- Fionnula Flanagan as former Mayor Nicki
- Episode no.: Season 1 Episode 9
- Directed by: Allan Kroeker
- Written by: Bryan Gracia
- Original air date: June 17, 2013

Guest appearances
- Gale Harold (Connor Lang); Jane McLean (Olfin Tennety); Dewshane Williams (Tommy LaSalle); Trenna Keating (Doc Yewll); Justin Rain (Quentin McCawley); Jesse Rath (Alak Tarr); Nicole Muñoz (Christie McCawley); Fionnula Flanagan (Nicolette "Nicky" Riordon);

Episode chronology
| ← Previous "I Just Wasn't Made for These Times" | Next → "The Bride Wore Black" |
- Defiance season 1

= If I Ever Leave This World Alive =

"If I Ever Leave This World Alive" is the ninth episode of the first season of the American science fiction series Defiance, and the series' ninth episode overall. It was aired on June 17, 2013. The episode was written by Bryan Gracia and directed by Allan Kroeker.

==Plot==
A plague is spreading in Defiance, infecting and killing Humans. The plague is identified as a Votan sickness, to which all Votans appear to be immune. The Irathians are pegged as the cause, being carriers while at the same time immune. Amanda (Julie Benz), Nolan (Grant Bowler) and Christie (Nicole Muñoz) are infected during the episode.

Datak (Tony Curran) suggests to the town council that until they find a solution, they should lock up all the Irathients so no more people get sick. The rest of the members seem to agree with him, except Amanda (Julie Benz). After voting, Rafe (Graham Greene), along with others, starts gathering the Irathients to take them in a tunnel at the McCawley mines. Most of the Irathients are kept there when some others managed to avoid the quarantine. Irisa (Stephanie Leonidas) is one of those who are kept in the mines. After a scuffle with the miners, one of the Irathients gets shot and killed.

Yewll (Trenna Keating) contacts San Francisco where they have a vaccine for the infection and arranges for it to be sent. However the town has been surrounded by Earth Republic forces preventing entrance or exit to keep the infection from spreading. The vaccines are dropped outside Defiance and Nolan goes to get them along with Connor Lang (Gale Harold). Connor is able to talk Earth Republic into letting Nolan and him retrieve the cure.

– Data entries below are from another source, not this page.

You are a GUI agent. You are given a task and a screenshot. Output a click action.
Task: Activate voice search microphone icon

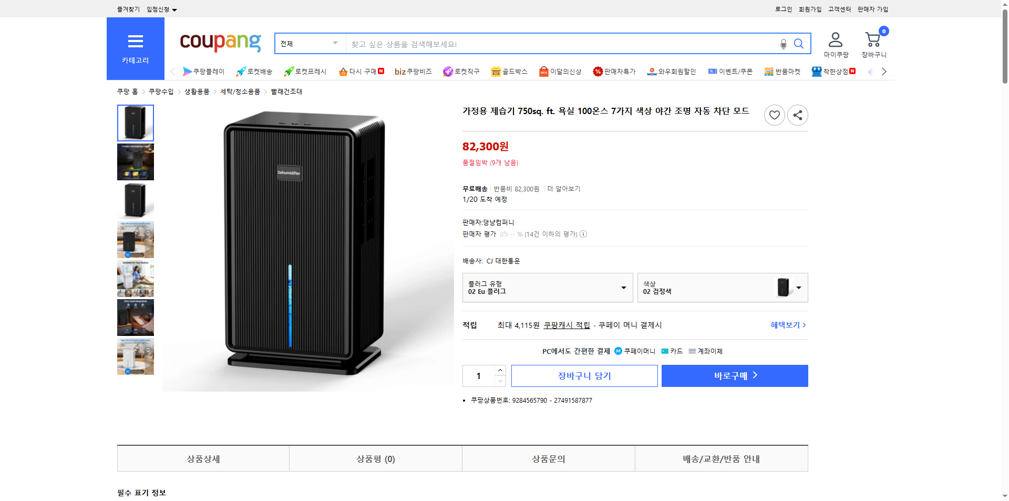pos(783,44)
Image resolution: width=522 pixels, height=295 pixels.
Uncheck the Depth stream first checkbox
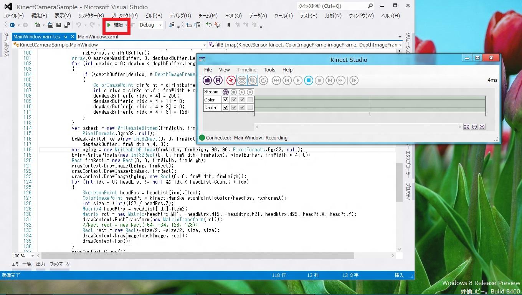point(226,108)
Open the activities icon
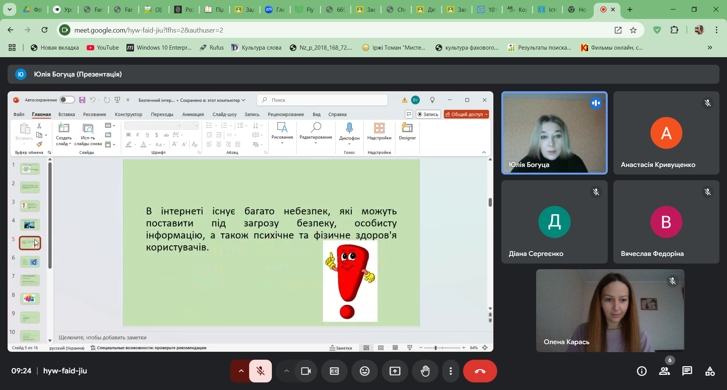 [x=710, y=371]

They manage to get the vaccines but on their return, they are intercepted and captured by the Irathients who avoided the quarantine. They take over the Lawkeeper's office and threaten to destroy the cure if the rest of the Irathients are not released.

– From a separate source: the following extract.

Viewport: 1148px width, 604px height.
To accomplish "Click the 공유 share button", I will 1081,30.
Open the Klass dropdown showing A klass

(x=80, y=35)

With Amanda sick, Datak has temporarily taken her place as Mayor and he meets the Irathient hijackers. He pretends to be in their side by saying that he will destroy the cure but he kills them all instead and takes the cure to bring it to Defiance. He then kills Connor who witnessed the whole scene, framing his death to the Irathients. Datak prepares to kill Nolan too but finds that he was unconscious the whole time due to the infection, and does not kill.

As the city recovers from the infection, Amanda and Datak address the town via the radio station. Amanda thanks Datak for taking over while she was ill only for Datak to announce his intent to run against her for the position of mayor.

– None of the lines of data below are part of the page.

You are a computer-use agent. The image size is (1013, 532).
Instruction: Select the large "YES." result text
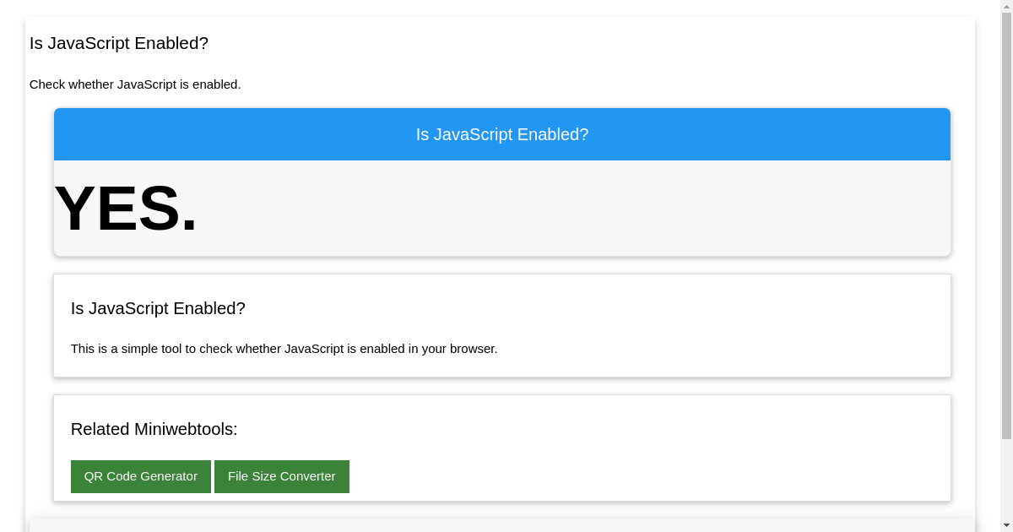[125, 209]
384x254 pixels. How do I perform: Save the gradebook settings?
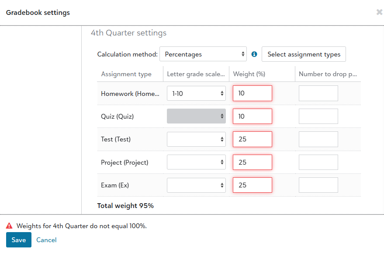19,240
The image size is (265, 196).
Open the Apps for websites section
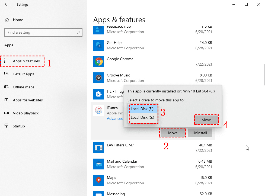tap(28, 100)
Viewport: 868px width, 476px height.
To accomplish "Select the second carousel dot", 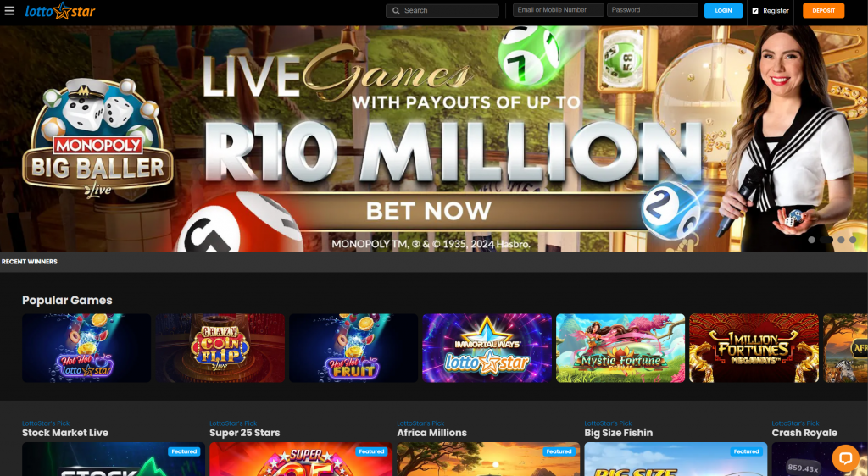I will pos(826,240).
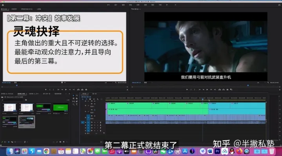Viewport: 282px width, 156px height.
Task: Play the Program monitor video
Action: (x=207, y=90)
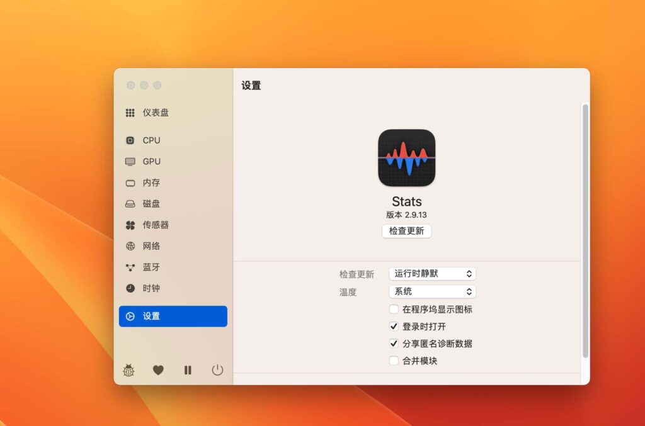Click the pause icon at bottom

(x=188, y=371)
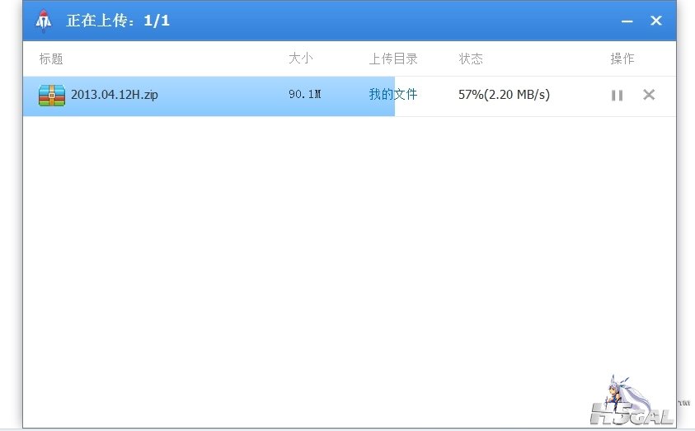Click the 操作 column header

[x=622, y=59]
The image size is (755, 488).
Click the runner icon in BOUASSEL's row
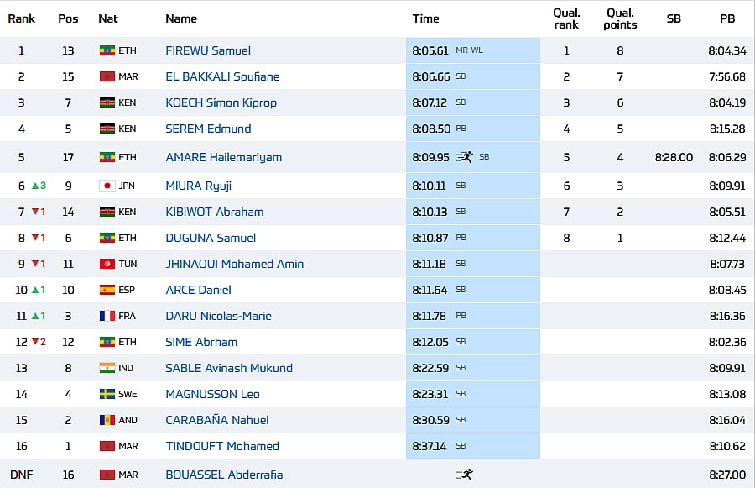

In the meantime, Quentin (Justin Rain), after hearing what Nicky (Fionnula Flanagan) said about his mother, he meets her to ask some questions about it. Quentin gives Nicky the artifact and she tells him that his mother, Pilar, is alive and in Mendecino, but suffering from a bipolar disorder. After finding out that his mother is alive and his father lied to him, Quentin leaves his father and Defiance to find his mother.

The episode ends with a meeting between Yewll and Nicky where it is revealed that Yewll worked with Nicky and Birch in the past. Now that Birch is dead, Nicky asks Yewll to come back and work with her again.

== Feature music ==
In the "If I Ever Leave This World Alive" we can hear the songs:
- "Gone Again" by Patti Smith
- "Gone Again" by Brendan McCreary & Bear McCreary
- "Gone Again" by Chad Farran
- "We Were Sick" by The Thermals

==Reception==

===Ratings===
In its original American broadcast, "If I Ever Leave This World Alive" was watched by 1.60 million; up 0.31 from the previous episode.

===Reviews===
"If I Ever Leave This World Alive" received positive reviews.

Rowan Kaiser from The A.V. Club gave a B grade to the episode saying that he felt slightly disappointed at how overstuffed the episode felt but interested in how it was going to get to an ending that managed to deal with the difficult premise.

Lisa Macklem from Spoiler TV stated that this wasn’t her favorite episode so far but it did raise a number of interesting issues.

Jim Garner from TV Fanatic rated the episode with 4.6/5 saying that we had explored few dark paths on the show so far, but they were nothing compared to the one this episode had taken us. "The irony of the story heading so far down the dark path that we will need a lantern, a rope and a map to find out way back was that it was also one of the best offerings of the season."